Activin A is the βA homodimer of the TGF-β superfamily - the same ligand that drives FSH secretion, embryonic mesoderm patterning, erythroid maturation, and cancer cachexia. It shares ACVR2A/B with myostatin and GDF-11, making it a critical variable in any scaffold targeting the ActRII axis. Blocking activin A alongside myostatin produces more muscle hypertrophy than myostatin blockade alone. Elevated activin A predicts poor prognosis in gastric, breast, lung, and pancreatic cancer. Every pan-ActRII trap approved for anemia or muscle disease intercepts this ligand.
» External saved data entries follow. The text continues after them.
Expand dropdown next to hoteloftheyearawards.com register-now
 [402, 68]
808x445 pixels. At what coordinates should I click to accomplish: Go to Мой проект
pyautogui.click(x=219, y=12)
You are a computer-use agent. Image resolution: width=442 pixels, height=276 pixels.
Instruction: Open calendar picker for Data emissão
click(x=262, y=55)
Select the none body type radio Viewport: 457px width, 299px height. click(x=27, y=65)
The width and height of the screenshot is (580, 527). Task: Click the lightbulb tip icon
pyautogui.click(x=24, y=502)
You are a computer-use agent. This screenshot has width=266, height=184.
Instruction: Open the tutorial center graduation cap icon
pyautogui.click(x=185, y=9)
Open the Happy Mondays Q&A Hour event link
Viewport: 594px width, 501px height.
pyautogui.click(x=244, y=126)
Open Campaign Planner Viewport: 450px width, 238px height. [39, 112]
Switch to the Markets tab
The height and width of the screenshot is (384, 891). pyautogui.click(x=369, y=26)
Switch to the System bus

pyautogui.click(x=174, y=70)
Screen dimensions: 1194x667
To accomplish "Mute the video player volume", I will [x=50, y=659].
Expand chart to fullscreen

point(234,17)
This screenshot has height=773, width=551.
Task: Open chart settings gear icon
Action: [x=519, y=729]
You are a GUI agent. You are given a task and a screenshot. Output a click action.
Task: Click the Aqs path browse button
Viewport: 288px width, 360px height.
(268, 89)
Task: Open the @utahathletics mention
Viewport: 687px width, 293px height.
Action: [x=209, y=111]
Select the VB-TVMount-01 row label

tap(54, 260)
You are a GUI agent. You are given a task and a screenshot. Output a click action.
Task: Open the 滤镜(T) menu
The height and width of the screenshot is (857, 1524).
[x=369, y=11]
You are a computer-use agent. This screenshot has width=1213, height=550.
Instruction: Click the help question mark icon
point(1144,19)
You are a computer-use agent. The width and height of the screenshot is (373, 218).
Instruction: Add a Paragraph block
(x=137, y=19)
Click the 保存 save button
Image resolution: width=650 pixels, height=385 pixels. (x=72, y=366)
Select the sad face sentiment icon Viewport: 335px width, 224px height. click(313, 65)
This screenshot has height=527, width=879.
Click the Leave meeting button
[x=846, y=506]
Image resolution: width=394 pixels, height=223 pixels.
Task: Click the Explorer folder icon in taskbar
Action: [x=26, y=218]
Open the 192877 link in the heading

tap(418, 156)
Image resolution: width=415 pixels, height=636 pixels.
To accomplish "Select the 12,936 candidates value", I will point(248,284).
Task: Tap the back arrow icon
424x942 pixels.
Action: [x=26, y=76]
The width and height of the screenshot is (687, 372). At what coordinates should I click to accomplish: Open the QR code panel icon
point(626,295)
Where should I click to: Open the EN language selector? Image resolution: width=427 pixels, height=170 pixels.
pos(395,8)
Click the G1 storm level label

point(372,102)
INHBA (chromosome 7p14.1, 3 exons) encodes a 426-aa preproprotein. Furin cleaves after R310 to release the 116-aa (24 kDa) mature βA subunit, which homodimerizes via an interchain disulfide at C390. The mature domain adopts the canonical TGF-β cystine-knot fold - nine conserved cysteines forming intramolecular bonds plus the interchain bond. The prodomain remains noncovalently associated, holding the dimer in a partially latent state; allosteric CXXC disulfides (C35/C38) in the prodomain inhibit premature cleavage. Post-cleavage forms range from fully active A30 (both subunits cleaved, paracrine activity) to half-processed A70 and prodomain-linked A60 (juxtacrine only). Activin A binds ACVR2A/B → recruits ALK4/7 → Smad2/3 → Smad4 nuclear complex → FSH-stimulating gene transcription, erythroid maturation genes, and catabolic programs in muscle. Follistatin sequesters activin A with ~10-fold higher affinity than activin B, targeting it for lysosomal degradation.

Luspatercept (ACE-536, ActRIIA/B-Fc trap) is FDA-approved for MDS anemia and beta-thalassemia - it works in part by trapping activin A to relieve late-stage erythroid suppression. Sotatercept (similar mechanism) is approved for pulmonary arterial hypertension. No activin A–selective antibody is approved; STM 434 (anti-activin A mAb) showed stable disease in granulosa cell ovarian cancer Phase 1 without objective responses. For peptide research, the tractable recipes are: follistatin-derived peptide fragments (particularly the domain 1 binding loop) that neutralize activin A with selectivity over GDF-11; prodomain-mimetic peptides that stabilize the latent A60/A70 form to suppress local activin A activity at tumor or muscle sites; and βA mature-domain-derived inhibitory fragments that block ACVR2B engagement without cross-inhibiting GDF-8. The INHBA/INHBB heterodimer fork (activin AB) is underexplored - its differential receptor binding makes it a precision target for scaffolds needing to spare activin B–driven FSH regulation while blocking cachexia-relevant signaling.